Sześciokrotna mistrzyni olimpijska i dwunastokrotna mistrzyni świata, Norweżka Marit Bjoergen przyznała, że lekarstwa na astmę pomogły jej w uzyskiwaniu dobrych wyników. "Bez nich nie byłabym najlepsza na świecie" - stwierdziła otwarcie w wywiadzie na antenie telewizji TV2. Równocześnie podkreśliła jednak, że nie ma to nic wspólnego z dopingiem.

Stosuję dozwolone środki, które nie zwiększają wydolności i tylko pomagają mojemu ciału funkcjonować. Jeżeli chodzi o zarzucany mi doping, jestem zupełnie czysta - zaznaczyła.

Wywiad przeprowadziła organizacja Antidoping Norge dla swojego magazynu "Ren Idrett" ("Czysty Sport") we współpracy z TV2 podczas zgrupowania norweskich biegaczek w Val Senales w Alpach.

Bjoergen podkreśliła, że bardzo bolały ją zarzuty rywalek, szczególnie Justyny Kowalczyk, o stosowanie lekarstwa na astmę jako dopingu. To było bardzo przykre i bolesne. Dziwi mnie jej przerażająca wręcz niewiedza. Wielokrotne badania medyczne wykazały, że lek, który stosuję - Symbicort, nie posiada działania podwyższającego wydolność, jeżeli stosujący go nie jest chory - podkreśliła. Posiadam pozwolenie od międzynarodowej federacji narciarskiej FIS, a wszystkie badania, które przeszłam, wskazały wyraźnie, że jestem uprawniona do jego stosowania - dodała.

Bjoergen zwróciła również uwagę na opinie pojawiające się w zagranicznej prasie, m.in. polskiej.
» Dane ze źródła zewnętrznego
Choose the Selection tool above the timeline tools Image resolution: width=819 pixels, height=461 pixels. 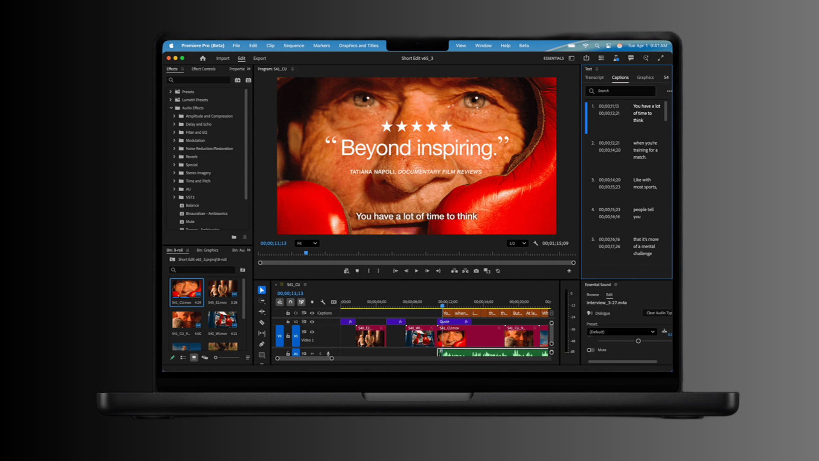(x=262, y=289)
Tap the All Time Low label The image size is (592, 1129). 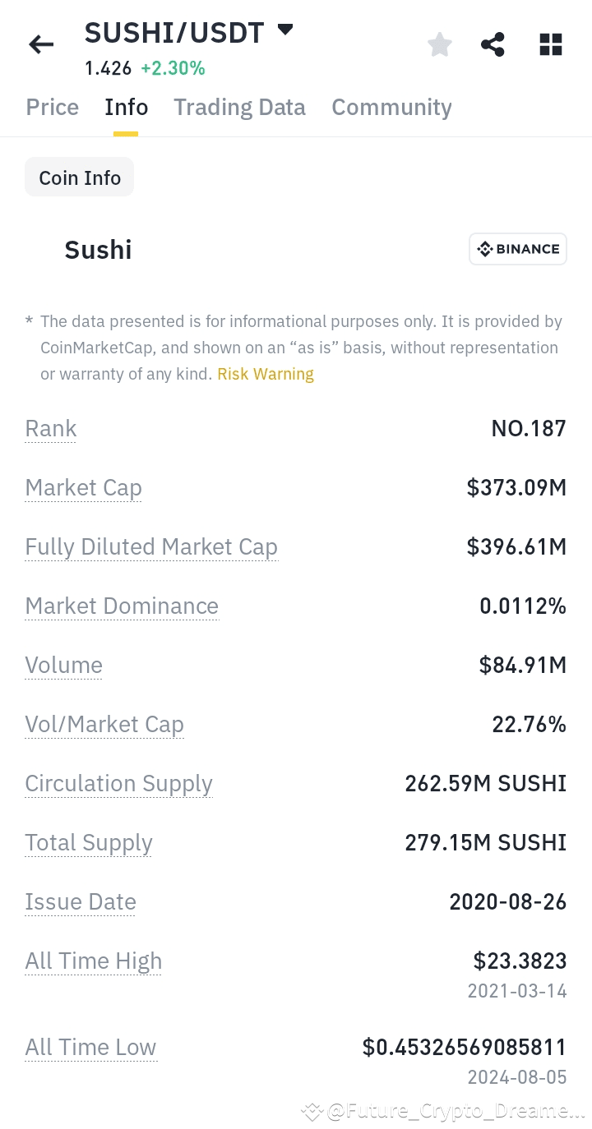pyautogui.click(x=90, y=1048)
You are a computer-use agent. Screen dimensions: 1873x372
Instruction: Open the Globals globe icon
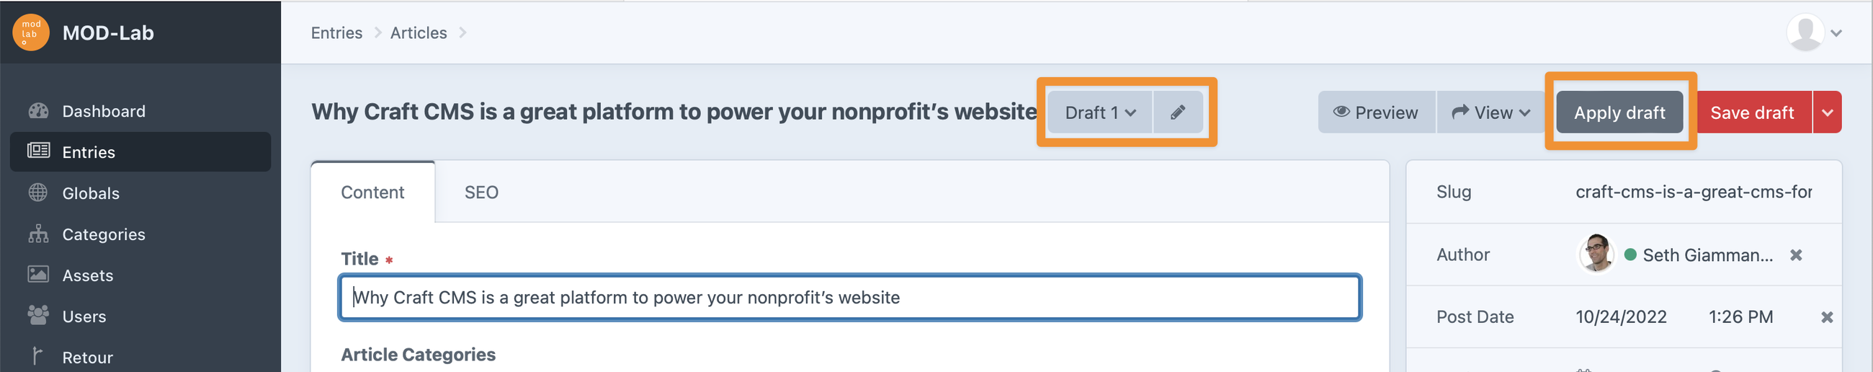[x=38, y=192]
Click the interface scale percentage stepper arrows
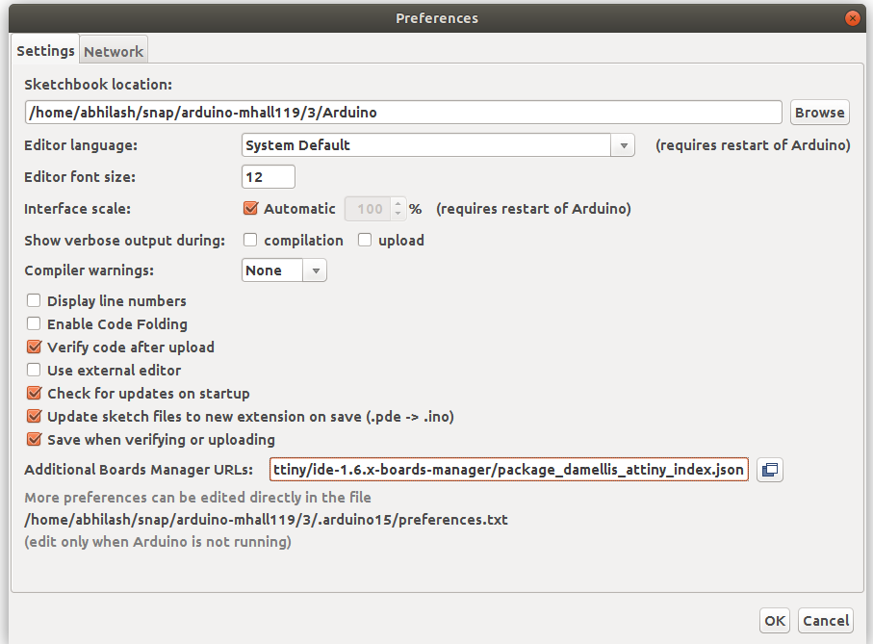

Istnieją tacy, którzy uważają, że za moimi wynikami musi stać coś jeszcze, że cała Marit jest "fizyczną niemożliwością". Niektórzy idą nawet dalej i wręcz sugerują, że stosuję doping od dzieciństwa, wskazując na budowę mojego ciała i muskulaturę - powiedziała.

Kilkukrotnie podkreśliła, że jest "czysta". Zdaję sobie jednak sprawę, że tak długo, jak będę na szczycie, będą się cały czas pojawiać podejrzenia i nauczyłam się już z tym żyć - podsumowała.